I have existing code I'm debugging that is occasionally causing primary key violations on adding the entity. I don’t think it should be allowing dirty reads but it is.
This is the pseudo code:
Controller Method -> await _service.AddOrUpdateAsync(my entity)
using var transaction =
await _repository.BeginTransaction( )
-> await DbSet.BeginTransactionAsync( read committed ))
if (await _repository.Exists(entity primary key field values))
-> await DbSet.AnyAsync(fields)
await _repository.UpdateAsync(my entity)
-> await DbSet.UpdateAsync(my entity)
-> await Context.SaveChangesAsync( )
else
await _repository.Add(my entity)
-> await DbSet.AddAsync(my entity) // see notes below
-> await Context.SaveChangesAsync( )
await transaction.CommitAsync( )
One thing I've noticed is MS notes on the DbSet.AddAsync()
method.
This method is async only to allow special value generators, such as the one used by 'Microsoft.EntityFrameworkCore.Metadata.SqlServerValueGenerationStrategy.SequenceHiLo', to access the database asynchronously. For all other cases the non async method should be used.
Another potential issue I see is in the dependency injection setup.
services.AddDbContext<MyContext>(defaults to scoped lifetime)
services.AddTransient<MyService>
services.AddTransient<MyRepository>
They add the Db Context which defaults to scoped lifetime but for the service and repository they set transient lifetimes. Could this be the issue?
This API is called by two different applications. One is another API and one is a console application. I see occasional deadlocks but that can be expected with the read committed isolation level.
Should I try raising the isolation level?
I cannot reproduce this locally so it's hard to test.

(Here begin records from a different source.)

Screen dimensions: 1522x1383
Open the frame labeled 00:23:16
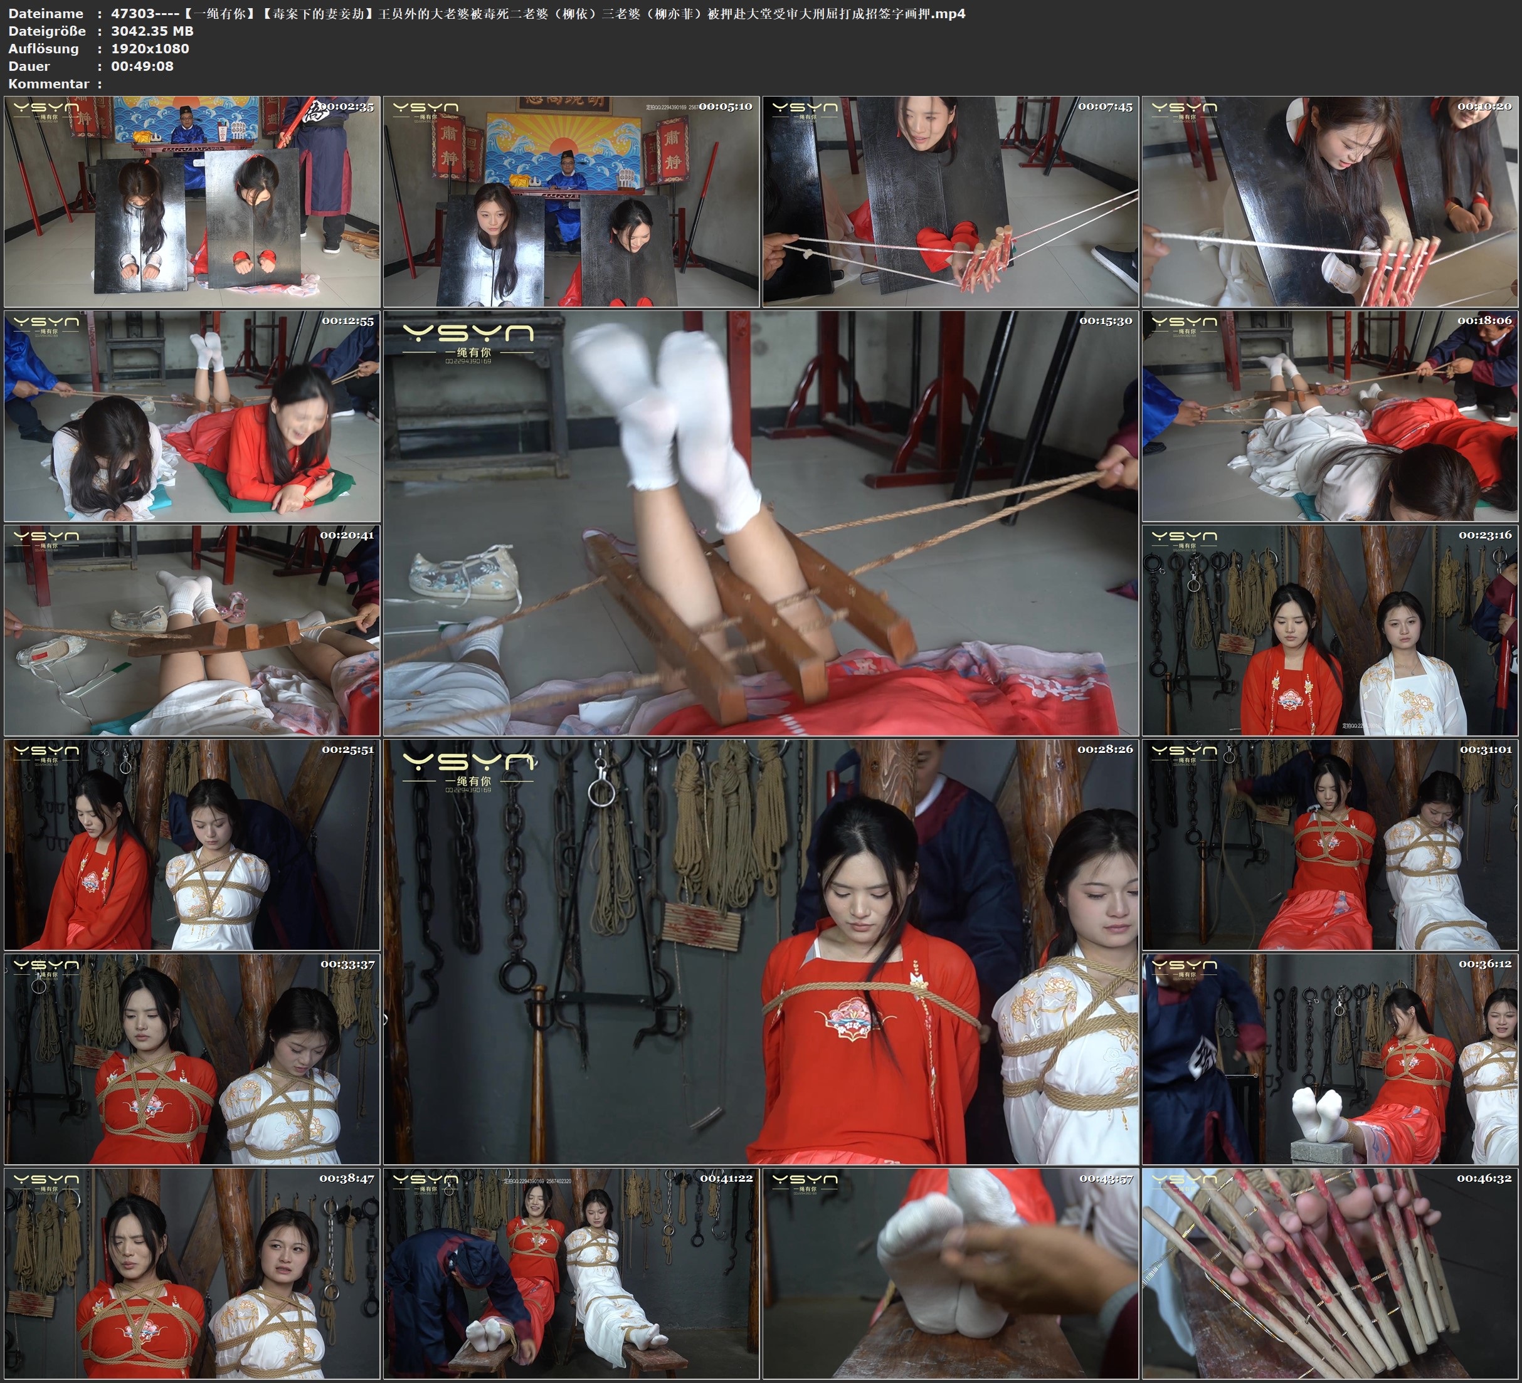coord(1329,630)
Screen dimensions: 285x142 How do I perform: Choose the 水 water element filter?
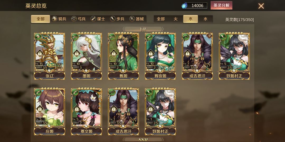[x=205, y=19]
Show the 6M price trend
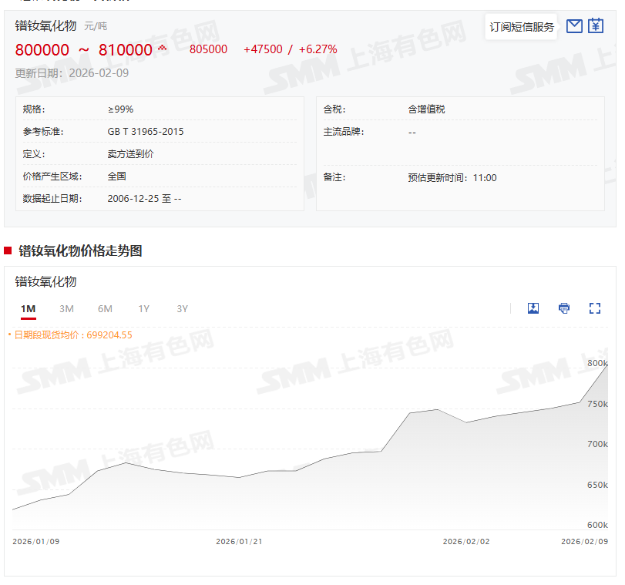 [106, 309]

These aren't dirty reads. You're using the read committed isolation level, which means that if two processes check for existence of the same row at the same time, they're both going to get the same answer - either the row exists when they both do that, or the row doesn't. (There is nothing dirty or inconsistent about that, whether it's wrapped in a read committed transaction or not. The insert hasn't happened yet, so there's nothing to wait to commit - they got the answer, there either is no committed row with that key, or there is one committed row with that key.)
Your code then says:
This all sounds great on the surface. But neither process has to wait for the other's transaction to clear before proceeding, since it's not a serializable transaction. In this case, two things to keep in mind:
What you need to do is to make sure that the check for existence of the row holds that lock until the transaction is committed, so that the other process can't even check for the row until the first process is done. This affects concurrency, but avoids the potential for primary key violations or deadlocks.

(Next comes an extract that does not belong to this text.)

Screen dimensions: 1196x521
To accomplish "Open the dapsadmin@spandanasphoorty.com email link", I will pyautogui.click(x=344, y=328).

EF Core AFAIK does not provide a truly safe way to do this. I suggested off the cuff just changing the declaration from read committed
to serializable
but David Browne correctly pointed out that this will potentially just trade PK violations for deadlocks.

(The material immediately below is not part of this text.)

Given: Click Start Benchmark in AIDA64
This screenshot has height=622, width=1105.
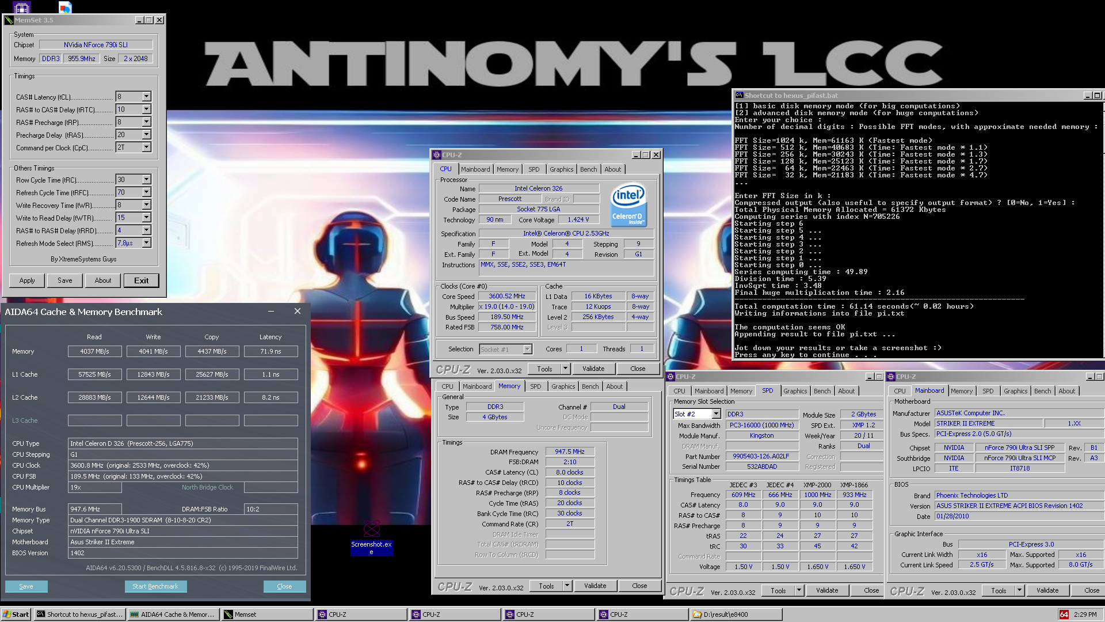Looking at the screenshot, I should (155, 586).
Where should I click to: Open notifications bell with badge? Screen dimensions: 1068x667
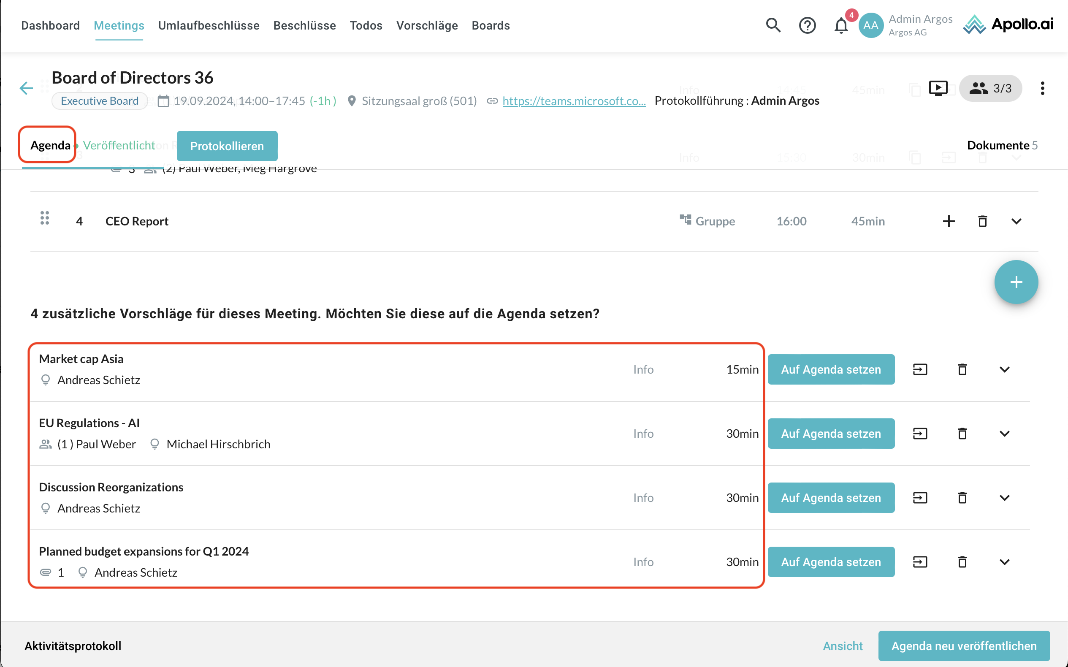pos(841,26)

I think what you should do is give up on trying to have EF Core manage your transaction, use raw SQL (or a stored procedure!), and change the logic slightly. (And maybe even stop using async/await; this doesn't seem like the right use case to me.) Instead of:
Simplify that from exactly two touches every time to at most two touches:
This will make the transaction faster in some cases, which will also help reduce contention. This will be especially valuable if, most of the time, two processes aren't trying to upsert the same key. In practice, it should be like this (a lot more detail in this post about upsert patterns, and some of the links that post presents):
BEGIN TRANSACTION;
UPDATE dbo.table_name WITH (UPDLOCK, SERIALIZABLE)
SET col1 = @val1
/* ,... */
WHERE [key] = @key;
IF @@ROWCOUNT = 0
BEGIN
INSERT dbo.table_name
(
[key], col1 /* --, ... */
)
VALUES
(
@key, @val1 /* --, ... */
);
END
COMMIT TRANSACTION;
/* error handling omitted for brevity */
I'm often asked why both hints on the update:
UPDLOCK
protects against conversion deadlocks at the statement level. Essentially, this makes other processes wait instead of try/retry.SERIALIZABLE
protects against changes to the key range for the duration of the transaction. In other words, it ensures that a row that didn't exist at the beginning of the transaction can't be added before the end of the transaction.An added benefit of this approach (as opposed to just making the whole transaction serializable) is that, in normal scenarios, a process that is inserting one key shouldn't block a process that is updating a different key, and vice-versa.
This approach doesn't (and can't!) resolve the situation where two processes try to update the same row "at the same time" with different data. Even if attempted at the same nanosecond, one will win, one will lose, and the winner's changes will be lost (written but then discarded). This comes down to business logic problems:
You can read up on the various isolation levels, what they promise, and what they don't, in this series from Paul White: https://sql.kiwi/2014/07/isolation-levels
And once again, just to be 100% clear: you are not experiencing "dirty reads." You are just expecting the read part of your transaction to stay consistent after the read is finished, and that just doesn't happen under read committed.